Google Titan e Microsoft Pluton per superare il problema delle vulnerabilità simili a Meltdown e Spectre

L'industria si interroga sulle soluzioni da abbracciare per evitare attacchi simili a quelli emersi dall'inizio dell'anno. È infatti ormai impossibile risolvere un problema per volta. L'idea è quella di guardare sempre più al concetto di security-by-design.

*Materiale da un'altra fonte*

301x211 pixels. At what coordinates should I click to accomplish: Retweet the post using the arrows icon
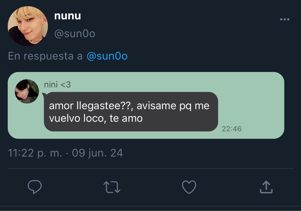point(112,187)
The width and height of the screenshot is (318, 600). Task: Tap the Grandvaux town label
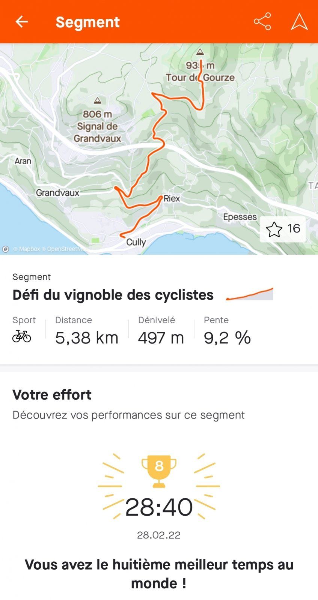pos(58,193)
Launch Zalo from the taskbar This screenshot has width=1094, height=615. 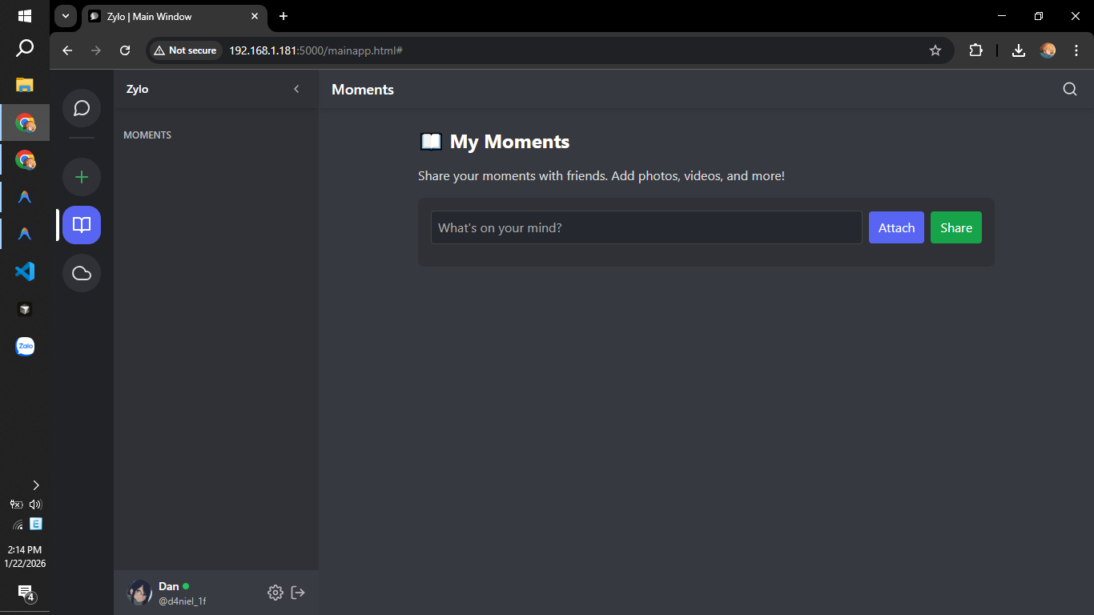pyautogui.click(x=25, y=347)
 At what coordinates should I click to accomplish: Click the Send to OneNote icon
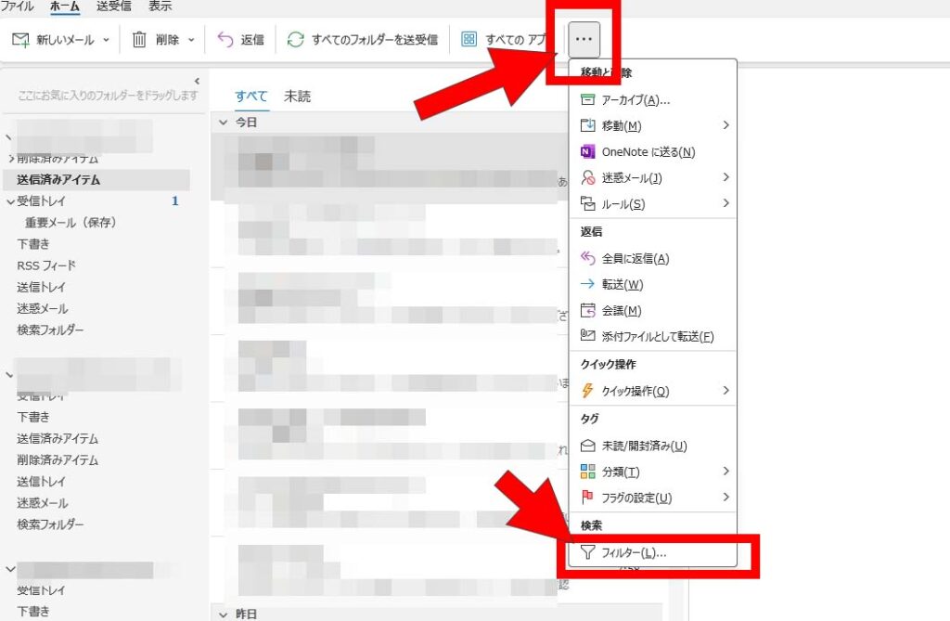587,152
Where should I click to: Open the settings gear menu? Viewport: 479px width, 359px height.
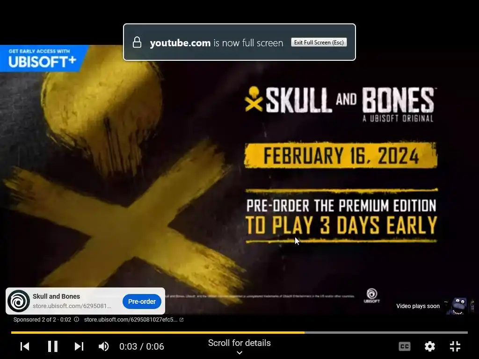pyautogui.click(x=430, y=346)
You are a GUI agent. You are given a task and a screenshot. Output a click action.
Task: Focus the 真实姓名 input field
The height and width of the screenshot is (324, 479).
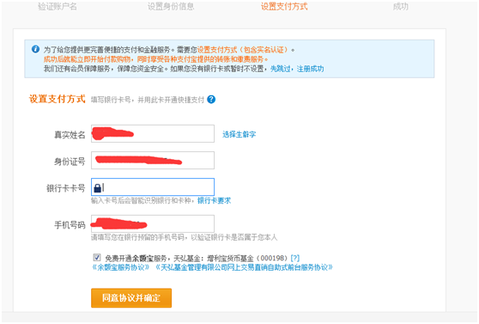[x=153, y=133]
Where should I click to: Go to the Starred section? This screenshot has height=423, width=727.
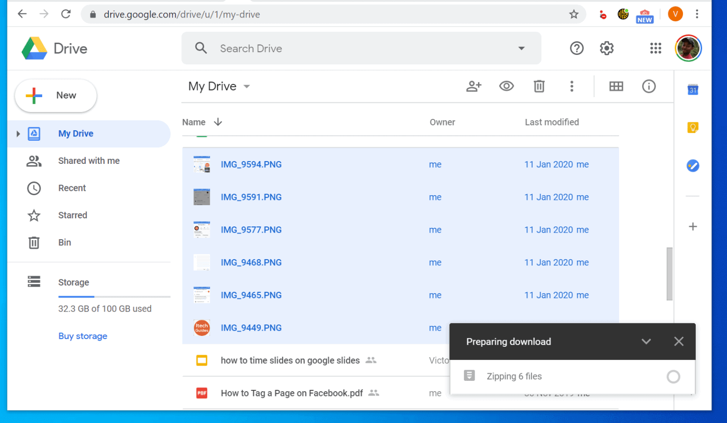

Le vulnerabilità Meltdown e Spectre, scoperte a gennaio 2018, hanno mostrato in modo lampante quanto tecniche come l’esecuzione speculativa, ormai sfruttate da decenni nei processori, comincino a sentire il peso del tempo.
Le tante varianti degli attacchi venuti a galla ad inizio anno evidenziano come i cosiddetti side channel attacks stiano diventando un problema davvero importante, minando alla base la sicurezza di qualsiasi dispositivo. Le nuove vulnerabilità di cui si è parlato, per esempio, appena la scorsa settimana (Intel scopre nuove vulnerabilità nei suoi processori: ecco Foreshadow) sollecitano un intervento da parte dell’industria al fine di trovare soluzioni pratiche.

John Hennessy, presidente di Alphabet (Google), ha osservato come risolvere tutte le vulnerabilità side channel attraverso il rilascio di patch sia ormai assolutamente impossibile.

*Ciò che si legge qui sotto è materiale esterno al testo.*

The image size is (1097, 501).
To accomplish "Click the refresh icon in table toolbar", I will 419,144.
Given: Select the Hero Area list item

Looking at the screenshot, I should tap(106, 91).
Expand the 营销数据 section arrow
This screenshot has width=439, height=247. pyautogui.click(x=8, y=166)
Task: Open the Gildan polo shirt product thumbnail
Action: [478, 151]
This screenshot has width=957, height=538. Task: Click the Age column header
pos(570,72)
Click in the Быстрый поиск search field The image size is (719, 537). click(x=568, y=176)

Basti pensare che per stessa ammissione dei responsabili Red Hat, la scoperta di una nuova vulnerabilità simile a quella sfruttabile con gli attacchi Meltdown e Spectre costa circa 10.000 ore di lavoro.


L’idea è, a questo punto, quella di creare una nuova architettura per i PC del futuro che permetta di isolare efficacemente i dati importanti e impedirne l’accesso da parte dei processi in esecuzione (basti pensare anche alla lacuna di sicurezza di cui abbiamo parlato ieri: Due ricercatori scoprono come superare tutte le protezioni a livello kernel di Windows).
La valutazione ormai condivisa è che ormai non è più possibile risolvere un problema alla volta ma è necessario guardare a una soluzione affidabile, efficiente e condivisa.

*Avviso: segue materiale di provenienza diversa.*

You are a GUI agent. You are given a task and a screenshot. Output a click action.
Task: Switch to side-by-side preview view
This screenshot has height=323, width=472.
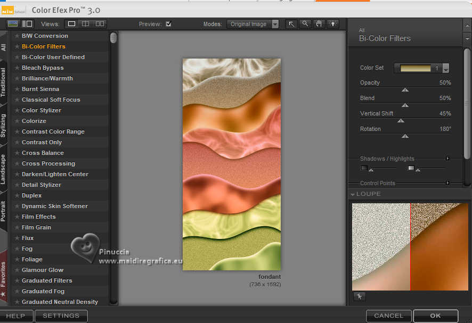point(100,24)
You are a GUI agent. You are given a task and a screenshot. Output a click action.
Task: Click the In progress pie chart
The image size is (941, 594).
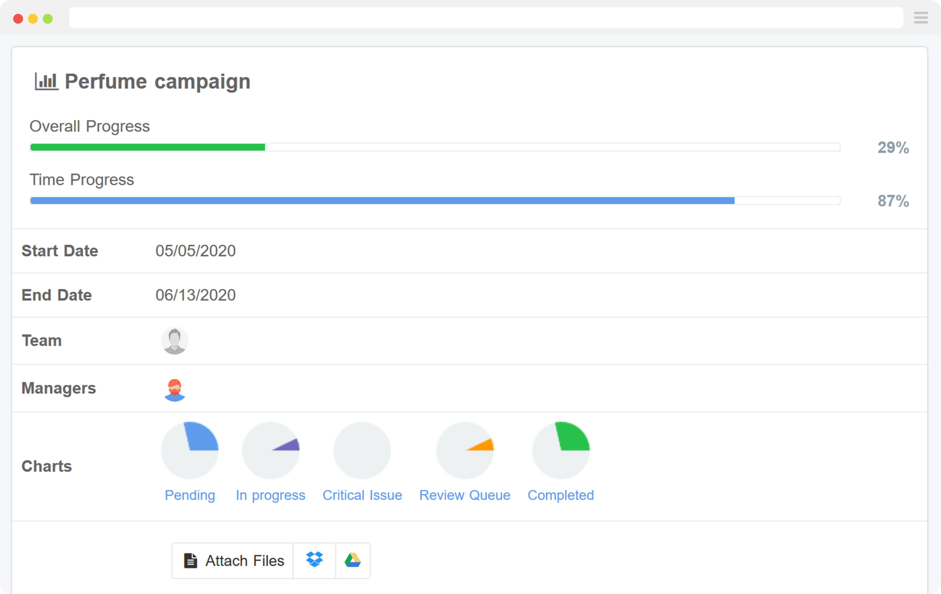point(271,450)
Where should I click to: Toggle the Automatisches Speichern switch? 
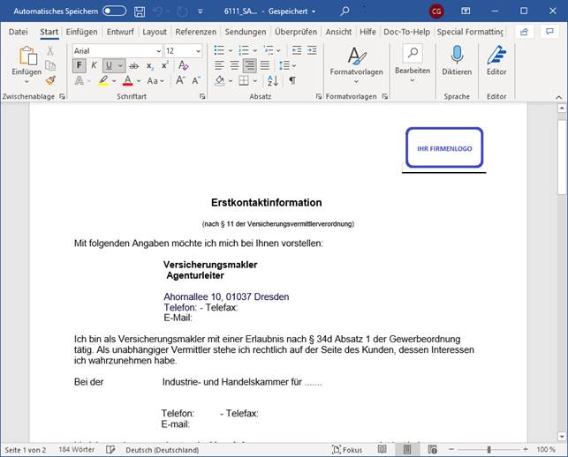[x=114, y=11]
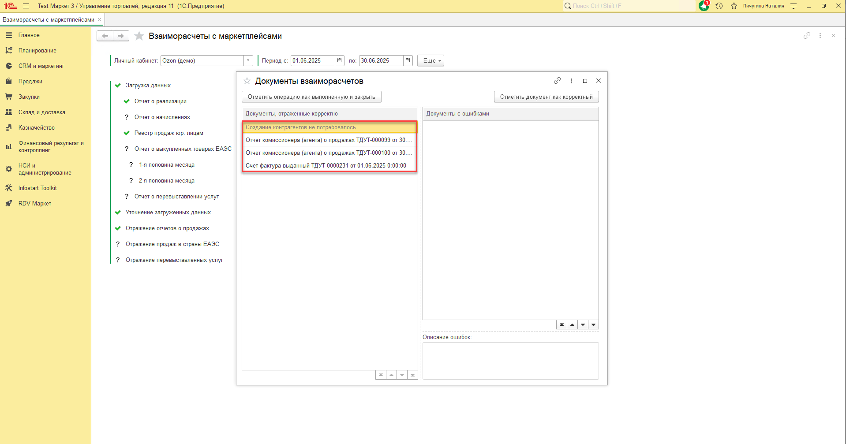846x444 pixels.
Task: Open the Казначейство section
Action: (36, 128)
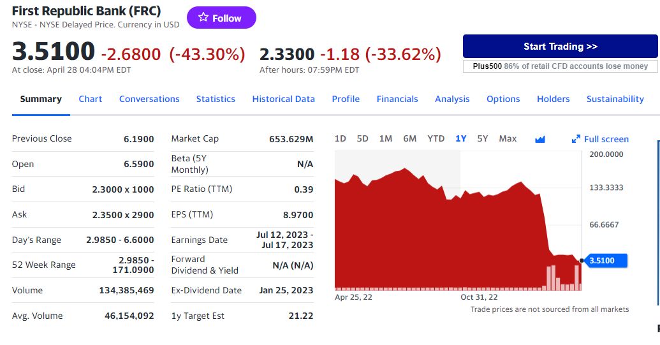Click the 3.5100 price marker on chart
Viewport: 660px width, 345px height.
click(605, 260)
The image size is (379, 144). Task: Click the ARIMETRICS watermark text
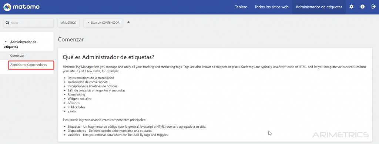click(341, 135)
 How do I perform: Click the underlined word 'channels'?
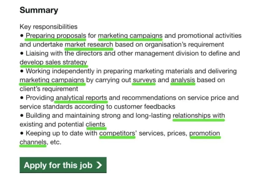[33, 142]
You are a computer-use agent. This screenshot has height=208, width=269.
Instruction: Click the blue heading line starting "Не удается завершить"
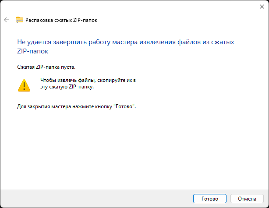(x=125, y=42)
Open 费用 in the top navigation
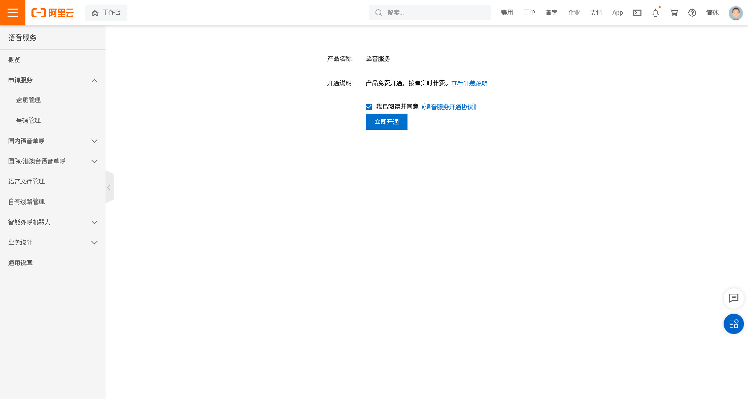The height and width of the screenshot is (399, 748). [506, 13]
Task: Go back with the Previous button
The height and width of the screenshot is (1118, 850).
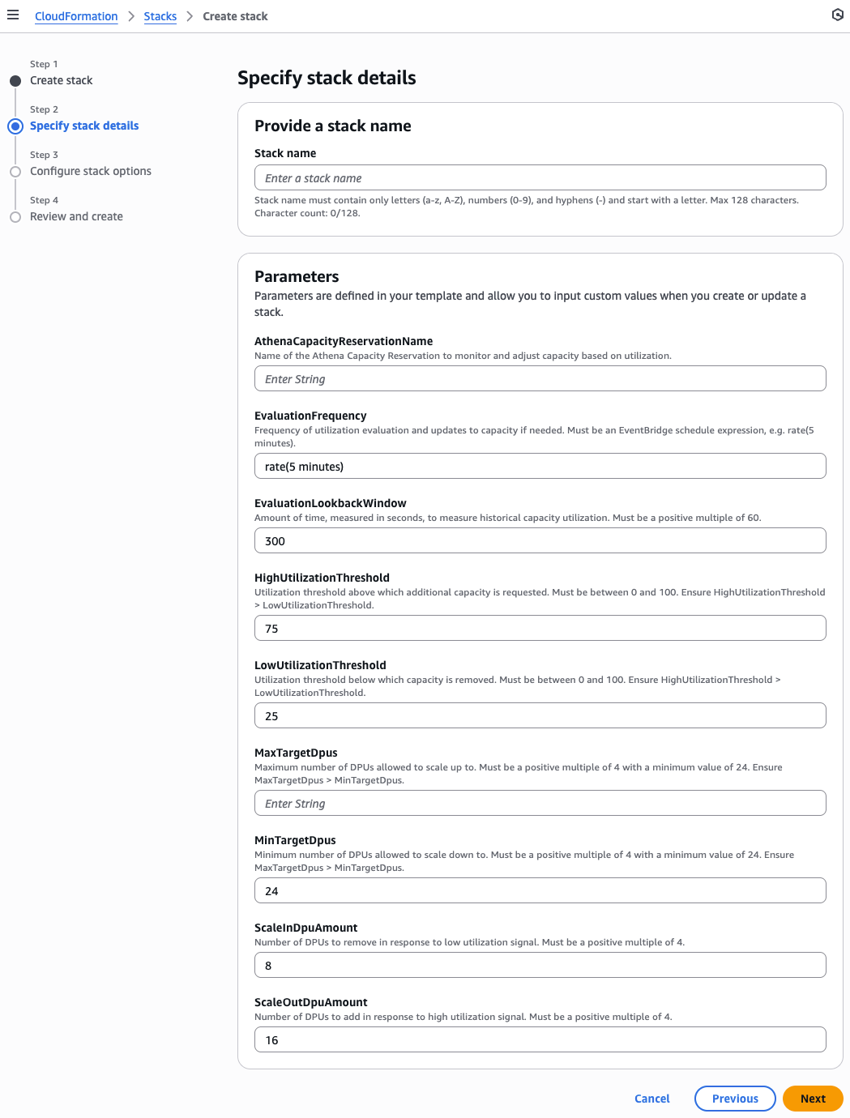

Microsoft ha presentato Pluton mentre Google ha svelato Titan, due approcci molto simili che in ottica futura permetteranno di mirare a quel concetto di “security-by-design” sino ad oggi troppo spesso passato in secondo piano.

Sia Pluton che Titan usano crittografia e certificati digitali per mettere in sicurezza il boot dei dispositivi e lo scambio dei dati riservati: le chiavi di cifratura sono generate in hardware e non sono possibili “forzature” lato software.

Al momento Microsoft ha collaborato con MediaTek per implementare Pluton all’interno di un chip destinato ai router WiFi. Google, invece, ambisce a portare Titan nei data center oltre che nelle mani degli utenti finali attraverso le omonime chiavette USB: Google lancia la sua Titan Security Key per l’autenticazione a due fattori.

Google sta anche formando il Silicon Transparency Working Group, un consorzio di aziende che si occuperà di sviluppare e promuovere Titan e, in particolare, la sua versione “aperta”, destinata all’utilizzo di massa.